**Task directions**
Output all of the data below exactly as given.

---*---

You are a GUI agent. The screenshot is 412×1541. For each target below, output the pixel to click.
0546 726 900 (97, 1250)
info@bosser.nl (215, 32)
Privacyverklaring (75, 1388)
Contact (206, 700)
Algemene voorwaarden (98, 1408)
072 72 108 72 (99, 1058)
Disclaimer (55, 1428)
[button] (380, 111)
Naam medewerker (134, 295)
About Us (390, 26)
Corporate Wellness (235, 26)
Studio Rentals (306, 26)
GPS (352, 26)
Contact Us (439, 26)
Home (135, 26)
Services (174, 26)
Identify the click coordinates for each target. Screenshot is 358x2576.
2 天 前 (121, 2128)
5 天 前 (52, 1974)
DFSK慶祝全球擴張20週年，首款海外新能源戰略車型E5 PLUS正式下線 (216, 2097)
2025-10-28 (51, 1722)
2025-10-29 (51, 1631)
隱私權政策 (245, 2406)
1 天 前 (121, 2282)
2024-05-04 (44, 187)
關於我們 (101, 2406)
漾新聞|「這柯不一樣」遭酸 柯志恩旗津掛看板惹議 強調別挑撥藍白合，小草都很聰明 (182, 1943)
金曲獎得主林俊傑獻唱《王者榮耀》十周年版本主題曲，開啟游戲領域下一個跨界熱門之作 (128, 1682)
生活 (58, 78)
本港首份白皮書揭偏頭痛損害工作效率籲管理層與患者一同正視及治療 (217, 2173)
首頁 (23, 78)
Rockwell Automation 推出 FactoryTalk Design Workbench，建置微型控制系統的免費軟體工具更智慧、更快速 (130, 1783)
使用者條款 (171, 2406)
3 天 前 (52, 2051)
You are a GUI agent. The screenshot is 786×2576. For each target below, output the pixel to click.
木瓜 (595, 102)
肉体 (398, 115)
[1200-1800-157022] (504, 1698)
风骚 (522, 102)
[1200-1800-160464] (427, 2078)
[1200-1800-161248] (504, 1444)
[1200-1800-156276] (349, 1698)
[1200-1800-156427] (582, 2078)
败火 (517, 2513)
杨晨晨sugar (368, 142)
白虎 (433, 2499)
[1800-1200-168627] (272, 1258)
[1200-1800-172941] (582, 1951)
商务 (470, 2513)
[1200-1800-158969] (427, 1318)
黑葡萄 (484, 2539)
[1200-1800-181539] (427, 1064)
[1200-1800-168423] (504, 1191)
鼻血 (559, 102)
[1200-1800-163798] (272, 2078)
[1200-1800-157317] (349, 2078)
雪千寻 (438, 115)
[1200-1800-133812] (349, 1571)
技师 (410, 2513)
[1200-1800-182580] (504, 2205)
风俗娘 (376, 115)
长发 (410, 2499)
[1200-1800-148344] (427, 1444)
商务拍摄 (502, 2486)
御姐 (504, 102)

---*---

**Solution to the problem**
You are a GUI agent. The screenshot is 412×1541. For each target below, output the pixel to click.
0546 726 900 (97, 1250)
info@bosser.nl (215, 32)
Privacyverklaring (75, 1388)
Contact (206, 700)
Algemene voorwaarden (98, 1408)
072 72 108 72 (99, 1058)
Disclaimer (55, 1428)
[button] (380, 111)
Naam medewerker (134, 295)
About Us (390, 26)
Corporate Wellness (235, 26)
Studio Rentals (306, 26)
GPS (352, 26)
Contact Us (439, 26)
Home (135, 26)
Services (174, 26)
Identify the click coordinates for each target. Screenshot is 358x2576.
2 天 前 (121, 2128)
5 天 前 (52, 1974)
DFSK慶祝全球擴張20週年，首款海外新能源戰略車型E5 PLUS正式下線 (216, 2097)
2025-10-28 (51, 1722)
2025-10-29 (51, 1631)
隱私權政策 (245, 2406)
1 天 前 (121, 2282)
2024-05-04 (44, 187)
關於我們 (101, 2406)
漾新聞|「這柯不一樣」遭酸 柯志恩旗津掛看板惹議 強調別挑撥藍白合，小草都很聰明 (182, 1943)
金曲獎得主林俊傑獻唱《王者榮耀》十周年版本主題曲，開啟游戲領域下一個跨界熱門之作 (128, 1682)
生活 (58, 78)
本港首份白皮書揭偏頭痛損害工作效率籲管理層與患者一同正視及治療 (217, 2173)
首頁 (23, 78)
Rockwell Automation 推出 FactoryTalk Design Workbench，建置微型控制系統的免費軟體工具更智慧、更快速 (130, 1783)
使用者條款 (171, 2406)
3 天 前 (52, 2051)
You are a GUI agent. The screenshot is 786×2576. For each target below, output the pixel to click.
木瓜 (595, 102)
肉体 (398, 115)
[1200-1800-157022] (504, 1698)
风骚 (522, 102)
[1200-1800-160464] (427, 2078)
[1200-1800-161248] (504, 1444)
[1200-1800-156276] (349, 1698)
[1200-1800-156427] (582, 2078)
败火 (517, 2513)
杨晨晨sugar (368, 142)
白虎 (433, 2499)
[1800-1200-168627] (272, 1258)
[1200-1800-172941] (582, 1951)
商务 (470, 2513)
[1200-1800-158969] (427, 1318)
黑葡萄 (484, 2539)
[1200-1800-181539] (427, 1064)
[1200-1800-168423] (504, 1191)
鼻血 (559, 102)
[1200-1800-163798] (272, 2078)
[1200-1800-157317] (349, 2078)
雪千寻 (438, 115)
[1200-1800-133812] (349, 1571)
技师 (410, 2513)
[1200-1800-182580] (504, 2205)
风俗娘 (376, 115)
长发 (410, 2499)
[1200-1800-148344] (427, 1444)
商务拍摄 (502, 2486)
御姐 (504, 102)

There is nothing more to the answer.